## ENTRIES SUPPLIED
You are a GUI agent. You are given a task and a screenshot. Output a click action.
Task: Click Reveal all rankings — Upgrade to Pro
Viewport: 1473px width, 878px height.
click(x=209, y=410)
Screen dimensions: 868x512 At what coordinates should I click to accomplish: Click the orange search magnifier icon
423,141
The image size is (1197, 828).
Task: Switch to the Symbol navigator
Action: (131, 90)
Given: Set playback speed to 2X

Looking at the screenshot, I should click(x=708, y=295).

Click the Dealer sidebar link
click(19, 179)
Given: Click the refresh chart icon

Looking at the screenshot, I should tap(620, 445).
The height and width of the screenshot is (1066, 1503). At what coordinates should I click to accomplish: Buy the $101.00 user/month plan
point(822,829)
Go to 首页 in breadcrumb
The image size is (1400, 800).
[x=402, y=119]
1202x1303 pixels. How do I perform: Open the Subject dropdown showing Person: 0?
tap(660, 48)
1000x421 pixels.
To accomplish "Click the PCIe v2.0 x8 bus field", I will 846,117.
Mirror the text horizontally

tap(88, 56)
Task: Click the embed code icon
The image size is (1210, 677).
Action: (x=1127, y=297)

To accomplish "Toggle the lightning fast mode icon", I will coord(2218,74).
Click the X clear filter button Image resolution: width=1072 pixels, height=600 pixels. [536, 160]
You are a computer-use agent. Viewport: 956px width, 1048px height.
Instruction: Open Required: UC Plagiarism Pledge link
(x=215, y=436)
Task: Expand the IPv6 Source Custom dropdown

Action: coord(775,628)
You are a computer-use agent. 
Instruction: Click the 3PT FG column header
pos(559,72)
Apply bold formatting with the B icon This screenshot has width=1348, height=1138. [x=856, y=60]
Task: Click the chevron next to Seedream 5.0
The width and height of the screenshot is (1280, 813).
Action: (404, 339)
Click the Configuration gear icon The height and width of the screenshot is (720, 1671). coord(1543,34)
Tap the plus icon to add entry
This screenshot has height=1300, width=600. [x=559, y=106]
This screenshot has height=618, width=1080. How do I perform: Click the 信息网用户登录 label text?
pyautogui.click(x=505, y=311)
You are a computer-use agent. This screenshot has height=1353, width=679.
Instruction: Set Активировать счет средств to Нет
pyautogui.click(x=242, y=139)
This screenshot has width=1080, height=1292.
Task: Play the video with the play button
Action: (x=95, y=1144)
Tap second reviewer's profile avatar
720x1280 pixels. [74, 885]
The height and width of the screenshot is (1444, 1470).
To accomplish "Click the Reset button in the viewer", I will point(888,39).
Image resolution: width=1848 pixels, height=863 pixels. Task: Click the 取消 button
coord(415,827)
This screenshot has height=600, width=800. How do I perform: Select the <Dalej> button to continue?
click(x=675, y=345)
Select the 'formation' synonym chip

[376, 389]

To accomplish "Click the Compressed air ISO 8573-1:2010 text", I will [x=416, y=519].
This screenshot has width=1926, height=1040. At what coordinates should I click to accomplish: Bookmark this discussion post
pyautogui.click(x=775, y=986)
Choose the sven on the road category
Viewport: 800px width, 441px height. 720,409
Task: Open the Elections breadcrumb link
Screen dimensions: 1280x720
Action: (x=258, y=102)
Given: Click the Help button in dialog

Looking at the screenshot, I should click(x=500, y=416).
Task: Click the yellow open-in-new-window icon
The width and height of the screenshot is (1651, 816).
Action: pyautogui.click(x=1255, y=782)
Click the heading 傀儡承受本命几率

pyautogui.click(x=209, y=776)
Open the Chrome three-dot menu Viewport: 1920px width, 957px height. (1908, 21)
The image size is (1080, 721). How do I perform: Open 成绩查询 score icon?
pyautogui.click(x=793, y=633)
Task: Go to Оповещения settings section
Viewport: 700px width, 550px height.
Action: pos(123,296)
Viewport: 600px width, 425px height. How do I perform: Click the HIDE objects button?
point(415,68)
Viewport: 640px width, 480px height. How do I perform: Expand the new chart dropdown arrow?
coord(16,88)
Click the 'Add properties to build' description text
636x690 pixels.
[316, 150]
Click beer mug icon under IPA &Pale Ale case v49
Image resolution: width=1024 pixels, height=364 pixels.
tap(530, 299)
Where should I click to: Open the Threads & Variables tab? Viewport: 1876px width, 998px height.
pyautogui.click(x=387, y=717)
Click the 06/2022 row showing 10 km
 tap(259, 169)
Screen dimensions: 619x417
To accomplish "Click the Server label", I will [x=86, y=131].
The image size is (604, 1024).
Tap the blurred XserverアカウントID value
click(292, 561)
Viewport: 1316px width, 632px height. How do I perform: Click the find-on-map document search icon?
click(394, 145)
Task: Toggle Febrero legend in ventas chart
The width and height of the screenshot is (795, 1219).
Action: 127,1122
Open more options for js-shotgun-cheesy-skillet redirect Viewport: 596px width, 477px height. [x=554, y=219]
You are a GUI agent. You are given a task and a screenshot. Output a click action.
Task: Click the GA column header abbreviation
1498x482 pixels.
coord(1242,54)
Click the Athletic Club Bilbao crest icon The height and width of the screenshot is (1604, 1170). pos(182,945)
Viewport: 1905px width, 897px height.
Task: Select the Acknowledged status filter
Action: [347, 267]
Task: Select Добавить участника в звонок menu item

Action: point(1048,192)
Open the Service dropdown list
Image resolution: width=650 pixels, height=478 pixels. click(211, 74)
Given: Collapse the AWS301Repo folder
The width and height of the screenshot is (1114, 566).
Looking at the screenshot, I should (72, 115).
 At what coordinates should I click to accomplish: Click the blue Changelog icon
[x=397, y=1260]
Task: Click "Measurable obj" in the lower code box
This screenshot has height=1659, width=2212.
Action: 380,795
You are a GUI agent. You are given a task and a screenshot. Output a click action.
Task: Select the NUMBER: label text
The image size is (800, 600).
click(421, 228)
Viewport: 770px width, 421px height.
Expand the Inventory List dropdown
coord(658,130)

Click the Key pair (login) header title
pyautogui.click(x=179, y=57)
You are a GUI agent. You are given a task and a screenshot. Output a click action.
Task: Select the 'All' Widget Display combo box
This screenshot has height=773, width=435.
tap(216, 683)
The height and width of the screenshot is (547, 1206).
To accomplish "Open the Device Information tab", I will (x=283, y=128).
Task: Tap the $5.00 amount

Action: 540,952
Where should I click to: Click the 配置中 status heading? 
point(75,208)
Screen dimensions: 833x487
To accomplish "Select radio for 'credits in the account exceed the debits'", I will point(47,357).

## WORK INSTRUCTION
Copy out each record above exactly, leaving nothing out.

## RESPONSE TO THIS TASK
You are a GUI agent. You are given a task and a screenshot. Output a click action.
Task: Click Reveal all rankings — Upgrade to Pro
Viewport: 1473px width, 878px height.
click(x=209, y=410)
Screen dimensions: 868x512 At what coordinates should I click to accomplish: Click the orange search magnifier icon
423,141
The image size is (1197, 828).
Task: Switch to the Symbol navigator
Action: (131, 90)
Given: Set playback speed to 2X

Looking at the screenshot, I should click(x=708, y=295).

Click the Dealer sidebar link
click(19, 179)
Given: Click the refresh chart icon

Looking at the screenshot, I should tap(620, 445).
The height and width of the screenshot is (1066, 1503). At what coordinates should I click to accomplish: Buy the $101.00 user/month plan
point(822,829)
Go to 首页 in breadcrumb
The image size is (1400, 800).
[x=402, y=119]
1202x1303 pixels. How do I perform: Open the Subject dropdown showing Person: 0?
tap(660, 48)
1000x421 pixels.
To accomplish "Click the PCIe v2.0 x8 bus field", I will 846,117.
Mirror the text horizontally

tap(88, 56)
Task: Click the embed code icon
The image size is (1210, 677).
Action: (x=1127, y=297)

To accomplish "Toggle the lightning fast mode icon", I will coord(2218,74).
Click the X clear filter button Image resolution: width=1072 pixels, height=600 pixels. [536, 160]
You are a computer-use agent. Viewport: 956px width, 1048px height.
Instruction: Open Required: UC Plagiarism Pledge link
(x=215, y=436)
Task: Expand the IPv6 Source Custom dropdown

Action: coord(775,628)
You are a computer-use agent. 
Instruction: Click the 3PT FG column header
pos(559,72)
Apply bold formatting with the B icon This screenshot has width=1348, height=1138. [x=856, y=60]
Task: Click the chevron next to Seedream 5.0
The width and height of the screenshot is (1280, 813).
Action: (404, 339)
Click the Configuration gear icon The height and width of the screenshot is (720, 1671). coord(1543,34)
Tap the plus icon to add entry
This screenshot has height=1300, width=600. [x=559, y=106]
This screenshot has height=618, width=1080. How do I perform: Click the 信息网用户登录 label text?
pyautogui.click(x=505, y=311)
You are a computer-use agent. This screenshot has height=1353, width=679.
Instruction: Set Активировать счет средств to Нет
pyautogui.click(x=242, y=139)
This screenshot has width=1080, height=1292.
Task: Play the video with the play button
Action: (x=95, y=1144)
Tap second reviewer's profile avatar
720x1280 pixels. [74, 885]
The height and width of the screenshot is (1444, 1470).
To accomplish "Click the Reset button in the viewer", I will point(888,39).
Image resolution: width=1848 pixels, height=863 pixels. Task: Click the 取消 button
coord(415,827)
This screenshot has height=600, width=800. How do I perform: Select the <Dalej> button to continue?
click(x=675, y=345)
Select the 'formation' synonym chip

[376, 389]

To accomplish "Click the Compressed air ISO 8573-1:2010 text", I will [x=416, y=519].
This screenshot has width=1926, height=1040. At what coordinates should I click to accomplish: Bookmark this discussion post
pyautogui.click(x=775, y=986)
Choose the sven on the road category
Viewport: 800px width, 441px height. 720,409
Task: Open the Elections breadcrumb link
Screen dimensions: 1280x720
Action: (x=258, y=102)
Given: Click the Help button in dialog

Looking at the screenshot, I should click(x=500, y=416).
Task: Click the yellow open-in-new-window icon
The width and height of the screenshot is (1651, 816).
Action: pyautogui.click(x=1255, y=782)
Click the heading 傀儡承受本命几率

pyautogui.click(x=209, y=776)
Open the Chrome three-dot menu Viewport: 1920px width, 957px height. (1908, 21)
The image size is (1080, 721). How do I perform: Open 成绩查询 score icon?
pyautogui.click(x=793, y=633)
Task: Go to Оповещения settings section
Viewport: 700px width, 550px height.
Action: pos(123,296)
Viewport: 600px width, 425px height. How do I perform: Click the HIDE objects button?
point(415,68)
Viewport: 640px width, 480px height. How do I perform: Expand the new chart dropdown arrow?
coord(16,88)
Click the 'Add properties to build' description text
636x690 pixels.
[316, 150]
Click beer mug icon under IPA &Pale Ale case v49
Image resolution: width=1024 pixels, height=364 pixels.
tap(530, 299)
Where should I click to: Open the Threads & Variables tab? Viewport: 1876px width, 998px height.
pyautogui.click(x=387, y=717)
Click the 06/2022 row showing 10 km
 tap(259, 169)
Screen dimensions: 619x417
To accomplish "Click the Server label", I will [x=86, y=131].
The image size is (604, 1024).
Tap the blurred XserverアカウントID value
click(292, 561)
Viewport: 1316px width, 632px height. How do I perform: Click the find-on-map document search icon?
click(394, 145)
Task: Toggle Febrero legend in ventas chart
The width and height of the screenshot is (795, 1219).
Action: 127,1122
Open more options for js-shotgun-cheesy-skillet redirect Viewport: 596px width, 477px height. [x=554, y=219]
You are a GUI agent. You are given a task and a screenshot. Output a click action.
Task: Click the GA column header abbreviation
1498x482 pixels.
coord(1242,54)
Click the Athletic Club Bilbao crest icon The height and width of the screenshot is (1604, 1170). pos(182,945)
Viewport: 1905px width, 897px height.
Task: Select the Acknowledged status filter
Action: [347, 267]
Task: Select Добавить участника в звонок menu item

Action: point(1048,192)
Open the Service dropdown list
Image resolution: width=650 pixels, height=478 pixels. click(211, 74)
Given: Collapse the AWS301Repo folder
The width and height of the screenshot is (1114, 566).
Looking at the screenshot, I should (72, 115).
 At what coordinates should I click to accomplish: Click the blue Changelog icon
[x=397, y=1260]
Task: Click "Measurable obj" in the lower code box
This screenshot has height=1659, width=2212.
Action: 380,795
You are a GUI agent. You are given a task and a screenshot. Output a click action.
Task: Select the NUMBER: label text
The image size is (800, 600).
click(421, 228)
Viewport: 770px width, 421px height.
Expand the Inventory List dropdown
coord(658,130)

Click the Key pair (login) header title
pyautogui.click(x=179, y=57)
You are a GUI agent. You are given a task and a screenshot. Output a click action.
Task: Select the 'All' Widget Display combo box
This screenshot has height=773, width=435.
tap(216, 683)
The height and width of the screenshot is (547, 1206).
To accomplish "Open the Device Information tab", I will (x=283, y=128).
Task: Tap the $5.00 amount

Action: 540,952
Where should I click to: Click the 配置中 status heading? 
point(75,208)
Screen dimensions: 833x487
To accomplish "Select radio for 'credits in the account exceed the debits'", I will point(47,357).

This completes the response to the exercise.